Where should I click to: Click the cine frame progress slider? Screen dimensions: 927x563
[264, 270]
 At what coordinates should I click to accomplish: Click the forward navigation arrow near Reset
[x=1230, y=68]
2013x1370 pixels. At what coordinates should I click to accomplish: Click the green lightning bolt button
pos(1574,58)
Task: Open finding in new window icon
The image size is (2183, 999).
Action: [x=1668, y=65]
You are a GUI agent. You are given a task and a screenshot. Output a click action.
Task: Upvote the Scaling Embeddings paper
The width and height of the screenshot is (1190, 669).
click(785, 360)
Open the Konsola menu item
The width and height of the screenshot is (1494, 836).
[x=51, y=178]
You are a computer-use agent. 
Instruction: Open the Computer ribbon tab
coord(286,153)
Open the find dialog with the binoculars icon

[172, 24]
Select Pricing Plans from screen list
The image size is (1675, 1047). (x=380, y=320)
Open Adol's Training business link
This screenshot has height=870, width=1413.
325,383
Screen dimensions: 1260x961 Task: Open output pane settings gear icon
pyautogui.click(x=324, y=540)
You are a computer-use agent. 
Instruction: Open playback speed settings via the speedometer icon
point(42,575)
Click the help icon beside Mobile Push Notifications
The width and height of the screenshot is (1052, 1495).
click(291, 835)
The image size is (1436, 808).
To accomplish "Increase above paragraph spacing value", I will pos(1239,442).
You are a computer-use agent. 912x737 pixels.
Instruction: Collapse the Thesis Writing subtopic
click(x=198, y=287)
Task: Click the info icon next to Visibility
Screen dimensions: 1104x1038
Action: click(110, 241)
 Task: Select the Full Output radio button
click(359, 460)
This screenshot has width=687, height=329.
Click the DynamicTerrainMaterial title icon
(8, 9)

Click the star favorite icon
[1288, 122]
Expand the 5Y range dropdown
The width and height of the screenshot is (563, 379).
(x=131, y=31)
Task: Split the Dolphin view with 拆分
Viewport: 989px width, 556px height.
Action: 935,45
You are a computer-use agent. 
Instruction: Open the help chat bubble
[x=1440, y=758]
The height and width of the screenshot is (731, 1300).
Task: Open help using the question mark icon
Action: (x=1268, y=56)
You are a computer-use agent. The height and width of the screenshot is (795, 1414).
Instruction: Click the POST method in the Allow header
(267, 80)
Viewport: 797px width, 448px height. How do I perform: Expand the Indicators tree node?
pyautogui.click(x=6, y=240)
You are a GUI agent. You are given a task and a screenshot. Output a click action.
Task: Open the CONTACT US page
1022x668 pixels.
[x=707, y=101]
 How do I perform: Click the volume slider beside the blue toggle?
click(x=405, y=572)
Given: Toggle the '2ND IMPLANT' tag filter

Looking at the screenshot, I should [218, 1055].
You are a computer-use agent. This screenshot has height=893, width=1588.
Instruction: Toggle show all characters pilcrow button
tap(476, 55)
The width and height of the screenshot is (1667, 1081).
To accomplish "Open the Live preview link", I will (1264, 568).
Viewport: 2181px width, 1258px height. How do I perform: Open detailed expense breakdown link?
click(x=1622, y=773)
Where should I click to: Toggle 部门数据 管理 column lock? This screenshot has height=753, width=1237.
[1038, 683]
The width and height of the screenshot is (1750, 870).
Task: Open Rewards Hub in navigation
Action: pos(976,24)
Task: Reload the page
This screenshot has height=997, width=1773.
------------------------------
Aim of the exercise: Check each line of the records above for the string "will", and report every line that has it.

Output below:
To accomplish "Increase above paragraph spacing value", I will pos(1239,442).
To accomplish "Open the Live preview link", I will (1264, 568).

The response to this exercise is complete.